When an Indian journalist raised the question about Iranian actions vis-à-vis Farzad-B Gas Field that a consortium of Indian oil giants had discovered and which was later given to an Iranian company for exploration over some conflict, and suggested it as a reason for the possible lack of faith in Iran, Bagheri curtly dismissed the series of events. He said that the initial proposal by the Indian consortium was not worthy of consideration and when they came up with an improved bid, it was accepted. Privately, officials from the Ministry told this correspondent that the Indian consortium was trying to blackmail Iran in the light of the fresh sanctions and was offering the price for gas which was half of what India was paying Qatar. “When we played hardball, an improved offer was presented which we accepted,” the official added in good measure.
The question arises as to why does Iran then want India so desperately in Chabahar if it has a litany of grievances against it? Well, to start with, Iran does not want to put all the eggs in one basket. Or to be more precise, in the Chinese and Russian baskets. Overdependence on any country is dangerous and Iran got a taste of it only recently when both China and Russia appeared to toe the Khaliji lines on the issue of the sovereignty of a bunch of islands in the Persian Gulf in the joint statements they released with the GCC countries. While China quickly walked back on it and mollified Iran, Russia refused to budge. Clearly, Tehran doesn’t want a situation in the future where it has less strategic space to maneuver on the issue of sovereignty.
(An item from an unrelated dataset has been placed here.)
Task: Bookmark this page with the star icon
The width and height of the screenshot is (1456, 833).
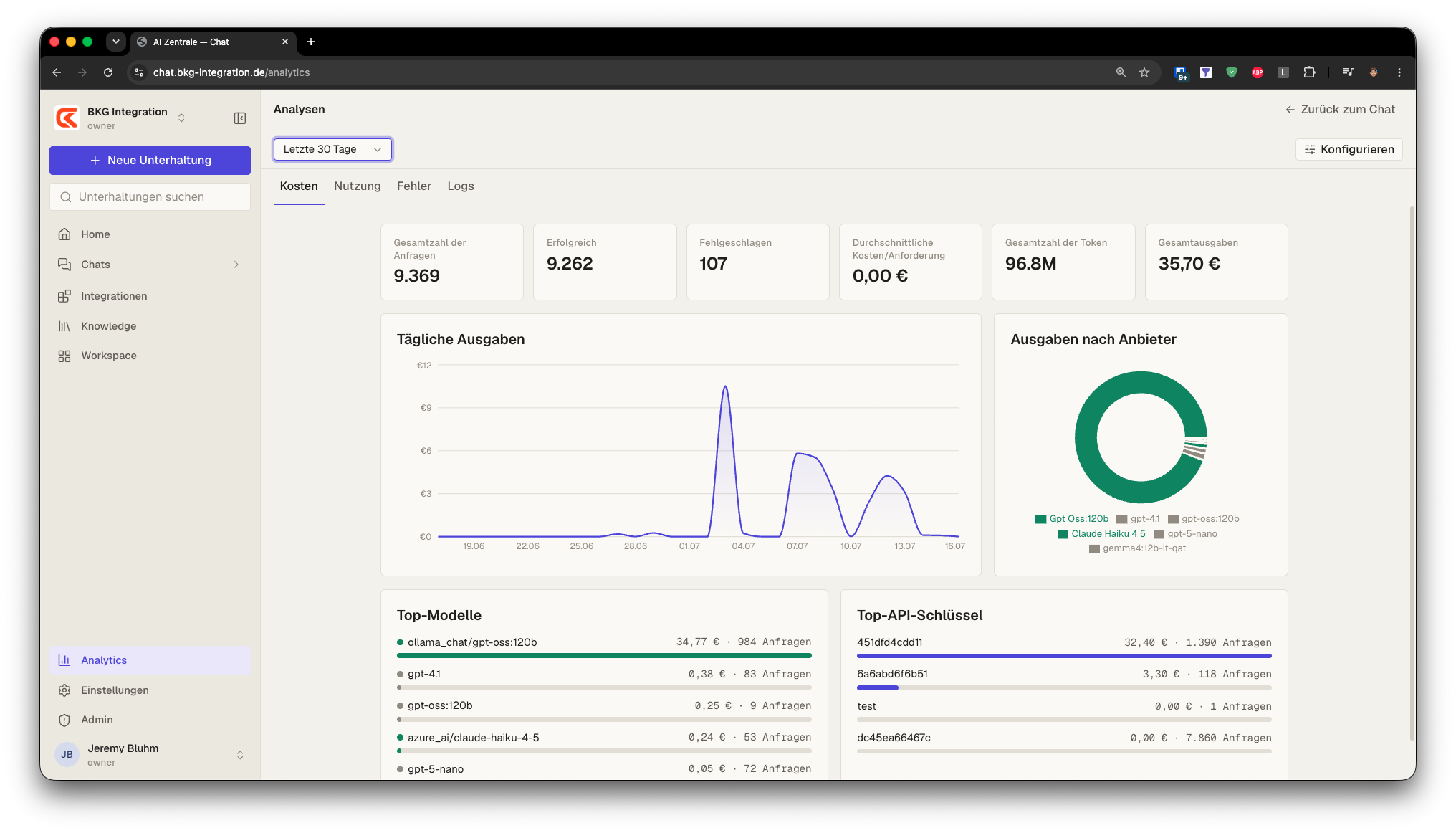Action: point(1144,72)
And if you remove China and Russia from the picture the only country with financial and military heft that can be used as a counterweight is India. It is not for nothing that at Chabahar, more than half a dozen officials admitted as much both publicly and privately. Even Ali Bagheri hoped that India will entertain the Iranian request for a 25 years comprehensive strategic deal similar to what the latter struck with China last year.
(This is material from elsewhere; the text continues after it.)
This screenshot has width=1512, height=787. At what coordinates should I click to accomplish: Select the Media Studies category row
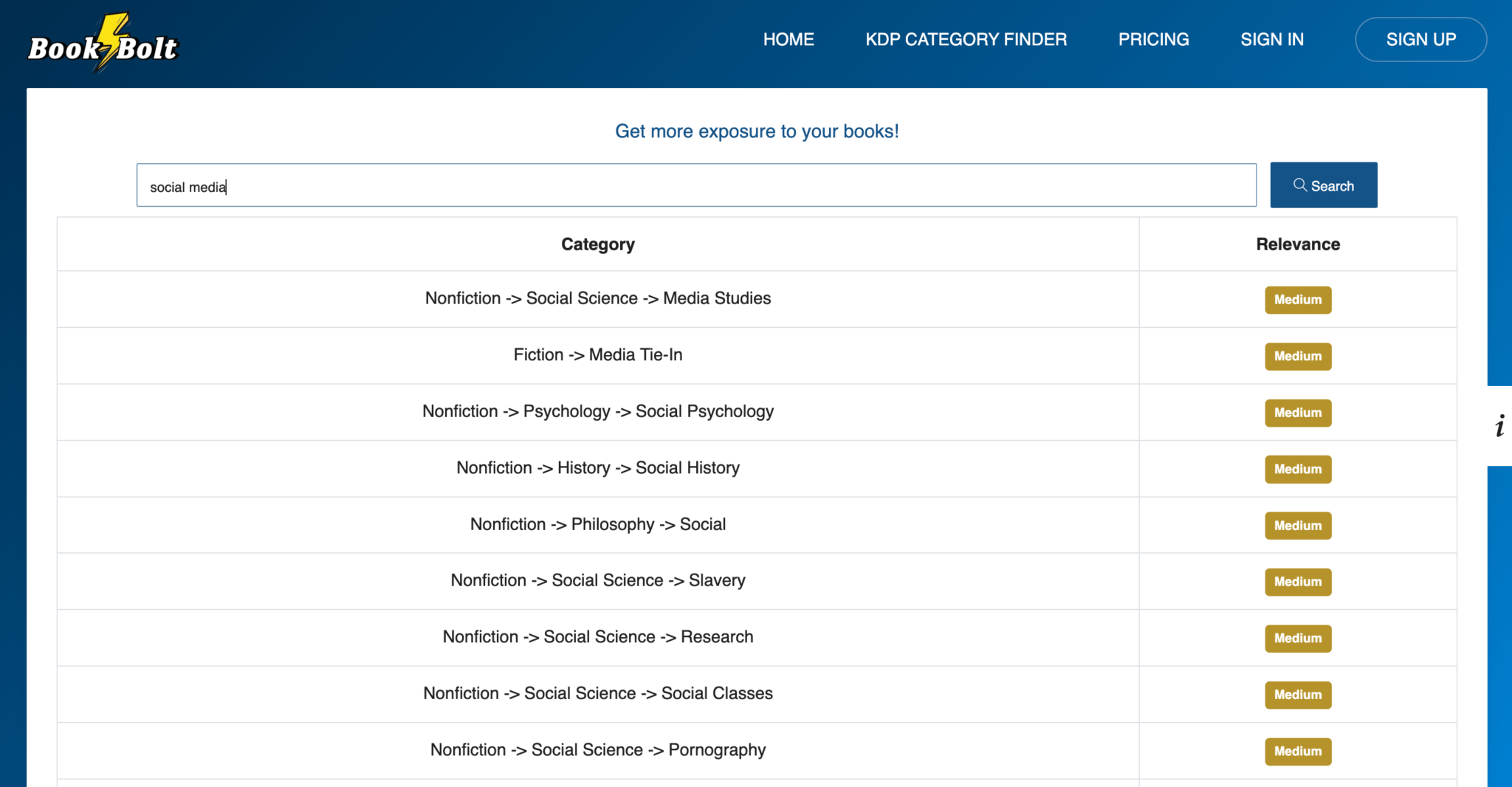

Then there’s the issue of trust deficit as well. While talking to the Indian media persons, Bagheri kept insisting that Indian media must form its own opinion on events inside Iran and should not be swayed by the narrative set by the Western news agencies to represent the interests of the respective capitals they are based in.
In contrast, Indian officials lamented about a trip to India they organized for Iranian journalists several months ago which ended on a sour note. “We familiarized them with scores of things and took them to several cities but what most of them ended up writing about was a faux pass made by one analyst from a private Think Tank who erroneously wrote the Persian Gulf as ‘Arab Gulf’ in his PowerPoint presentation.” Having said that, one wonders what would have happened if an Iranian Think Tank decided to write Jammu & Kashmir as “Indian Occupied Kashmir” on a PowerPoint presentation meant for the visiting delegation of Indian journalists. We can probably guess but will never know for sure.
Very evidently, everything is not hunky-dory between Iran and India. While both parties put a brave face in public and talk about civilizational connection, the relationship can do with a bit more vitality. The sanctions against Russia have provided that opportunity. It is for both the capitals to grab it.
The views expressed in this article are those of the author and do not necessarily reflect the positions of Iran Nuances.